According to Microsoft, the provided update actually filters out QWERTY key packets in keystroke communications issued from the receiving USB dongle to the wireless mouse device. The security issue currently resides in both 32-bit and 64-bit versions of Windows 7 Service Pack 1, Windows 8.1, Windows 10, and Windows 10 Version 1511.
Ok, so what’s this MouseJack business all about? It’s a technique that focuses on non-Bluetooth wireless keyboards and mice. These peripherals are connected to a desktop or laptop thanks to a dongle inserted into the USB port, enabling wireless transmissions between the host computer and the peripheral. The problem is that because these signals are sent over the air, hackers can use a special device to send their own malicious signals to the host PC in the same manner.

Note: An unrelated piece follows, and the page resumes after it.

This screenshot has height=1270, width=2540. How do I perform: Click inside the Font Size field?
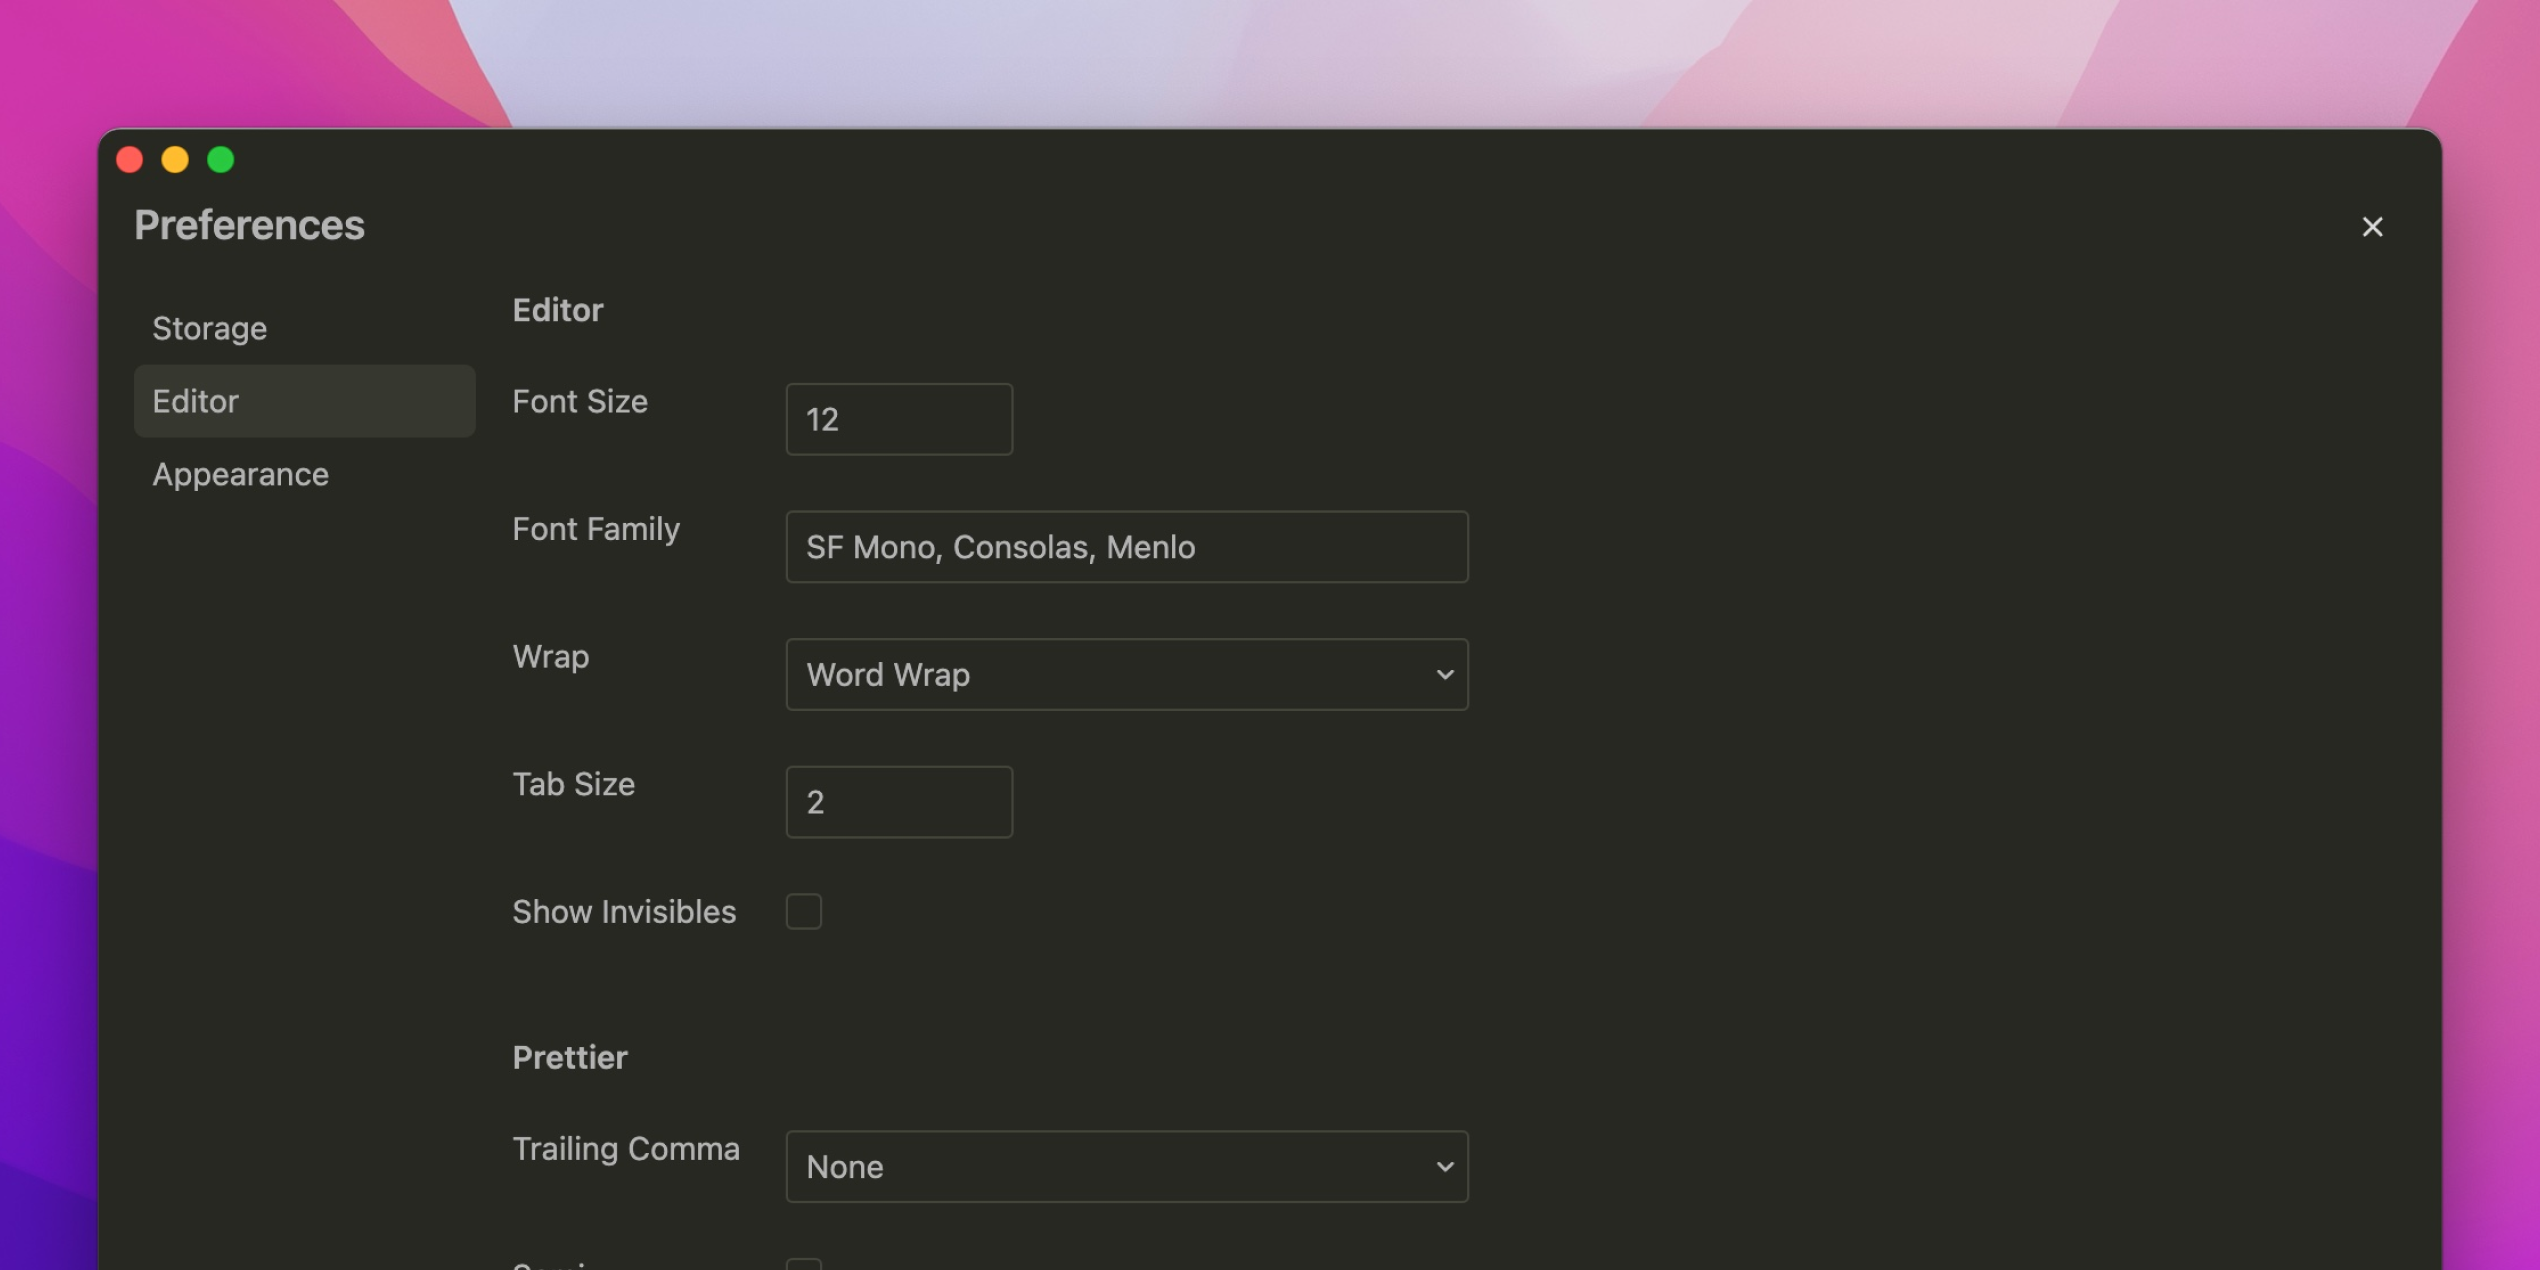(897, 419)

Security firm Bastille Research actually has a website dedicated to MouseJack information, and reports that hackers can take over a PC from up to 328 feet away. They can perform “rapidly malicious activities” without being detected by the device owner simply by sending scripted commands. Hackers can even type in arbitrary text as if the victims actually entered the text themselves.
“The MouseJack exploit centers around injecting unencrypted keystrokes into a target computer,” the firm states. “Mouse movements are usually sent unencrypted, and keystrokes are often encrypted (to prevent eavesdropping what is being typed). However, the MouseJack vulnerability takes advantage of affected receiver dongles, and their associated software, allowing unencrypted keystrokes transmitted by an attacker to be passed on to the computer’s operating system as if the victim had legitimately typed them.”

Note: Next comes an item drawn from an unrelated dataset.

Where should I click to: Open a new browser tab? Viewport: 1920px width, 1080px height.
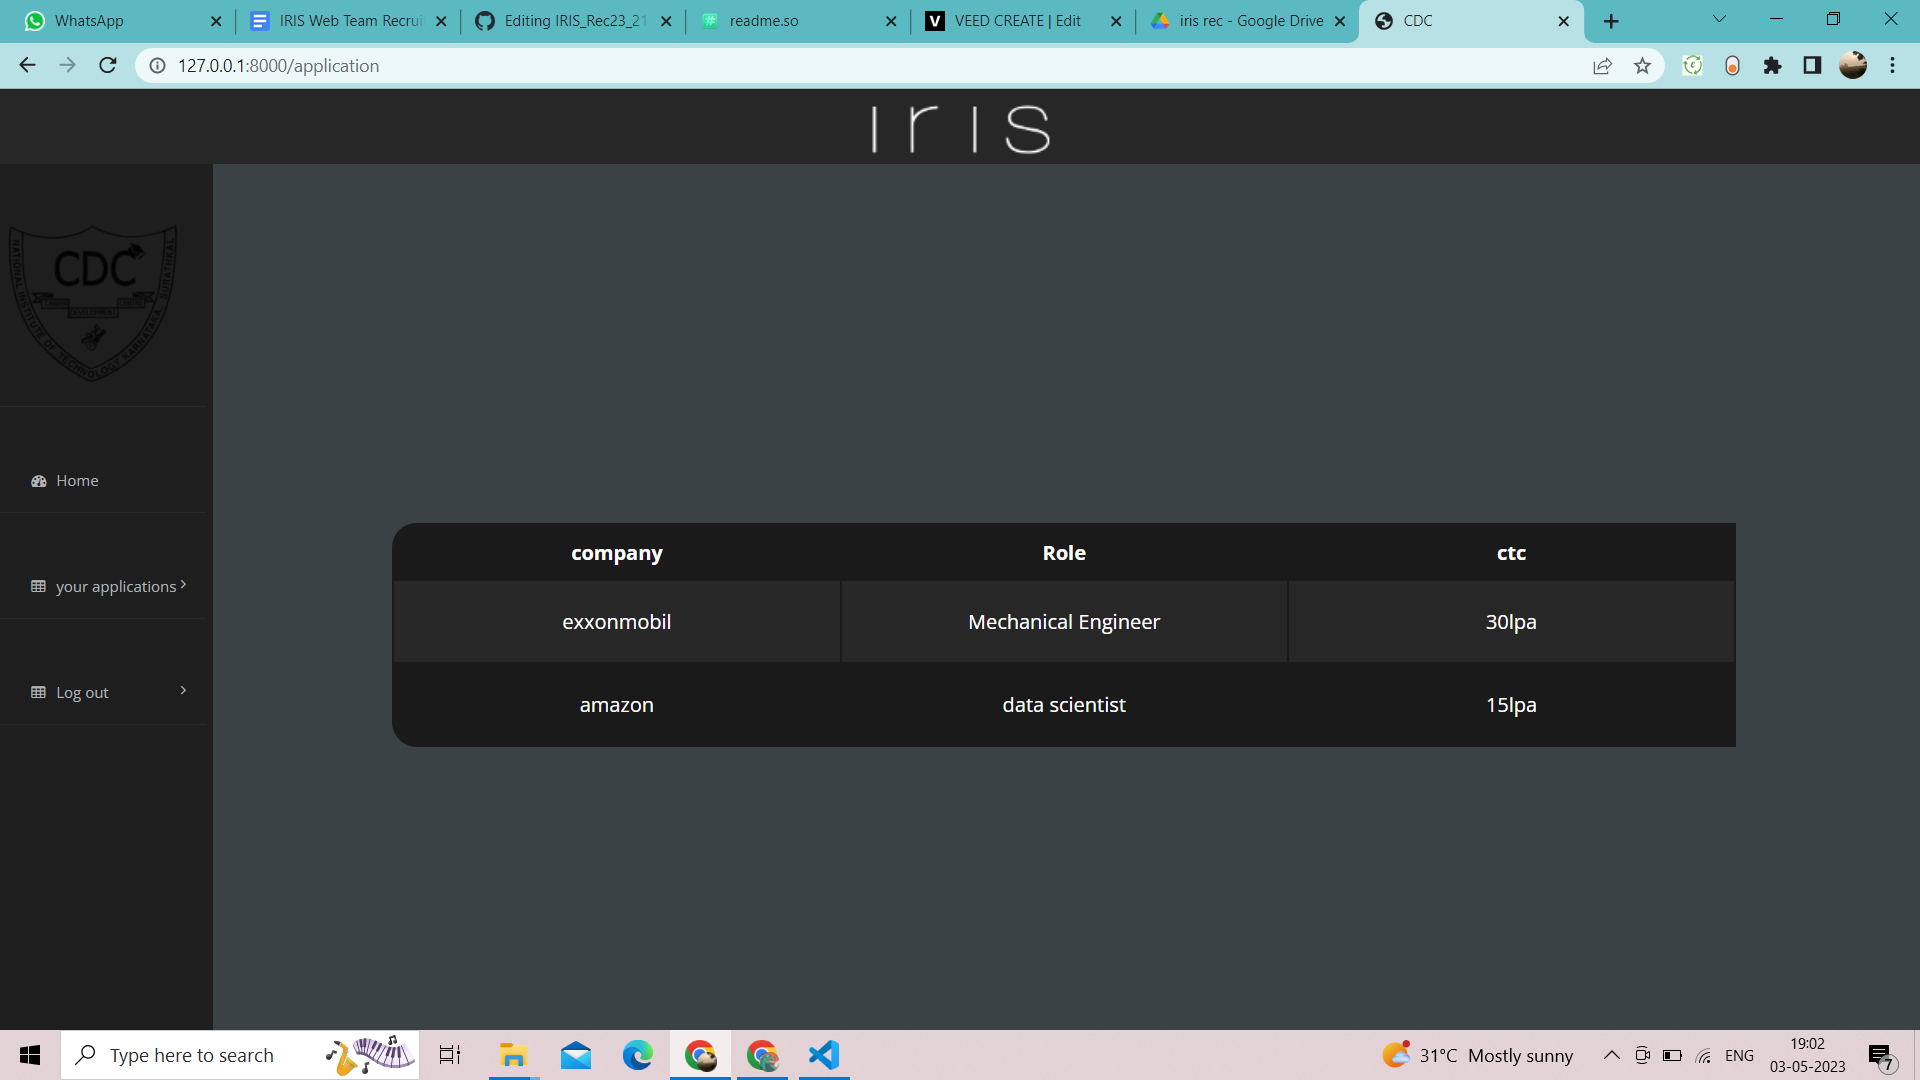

There is a list of vulnerable devices located here, including products manufactured by AmazonBasics, Dell, Gigabyte, HP, Lenovo, Logitech, and Microsoft. Dell actually provided a statement on February 23, saying that it has been working with Bastille Research to address the problem related to the KM632 and the KM714 devices.
Although Microsoft has issued an update to fix the MouseJack problem with its mice, security researcher Marc Newlin says that Windows customers using Microsoft-based mice are still vulnerable to MouseJack despite the patch. Even more, he says that injection still works against the Sculpt Ergonomic mouse and all non-Microsoft mice. There’s also no Windows Server support in the patch.
MS security advisory 3152550 (#MouseJack patch) released today. Injection still works against MS Sculpt Ergonomic Mouse and non-MS mice.
— Marc Newlin (@marcnewlin) April 12, 2016
For more information about the new patch and how to perform a manual install, check out the Microsoft Security Advisory 3152550 here. Otherwise, Microsoft customers using one of its listed wireless products might want to consider grabbing the update when it arrives via Windows Update.